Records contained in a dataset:
════════════════════
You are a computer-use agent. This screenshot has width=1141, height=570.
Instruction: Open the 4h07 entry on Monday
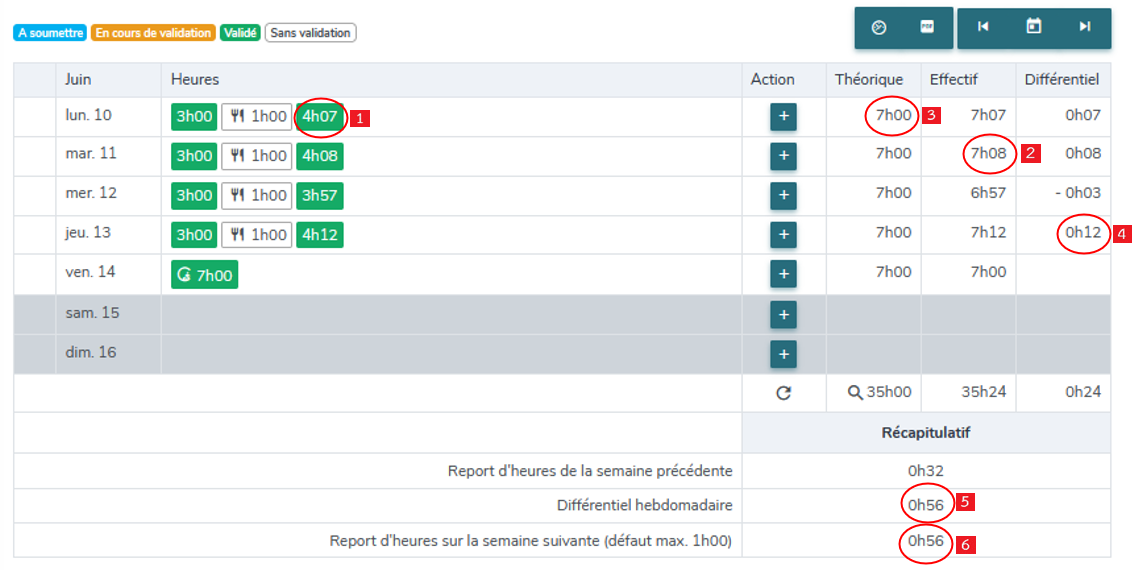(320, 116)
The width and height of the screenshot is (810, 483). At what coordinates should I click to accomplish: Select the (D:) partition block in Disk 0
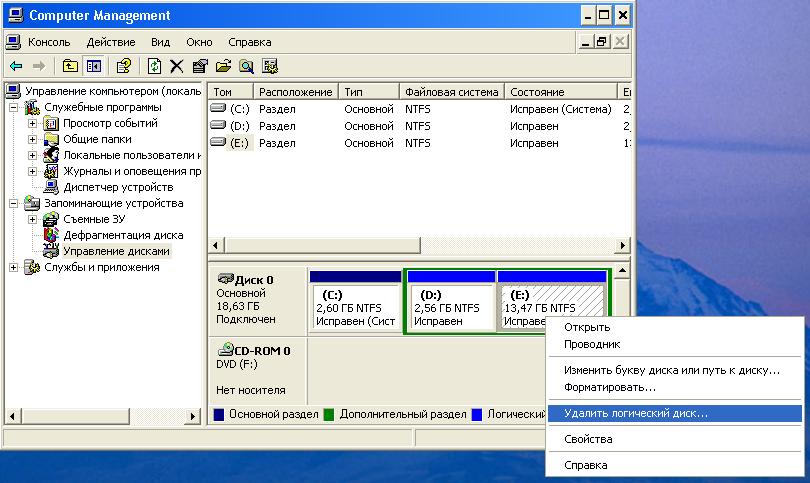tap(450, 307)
════════════════════
Repeat every record above exactly, but drop the pictures.

You are a computer-use agent. This screenshot has width=1141, height=570.
Instruction: Open the 4h07 entry on Monday
(320, 116)
The width and height of the screenshot is (810, 483). At what coordinates should I click to accomplish: Select the (D:) partition block in Disk 0
tap(450, 307)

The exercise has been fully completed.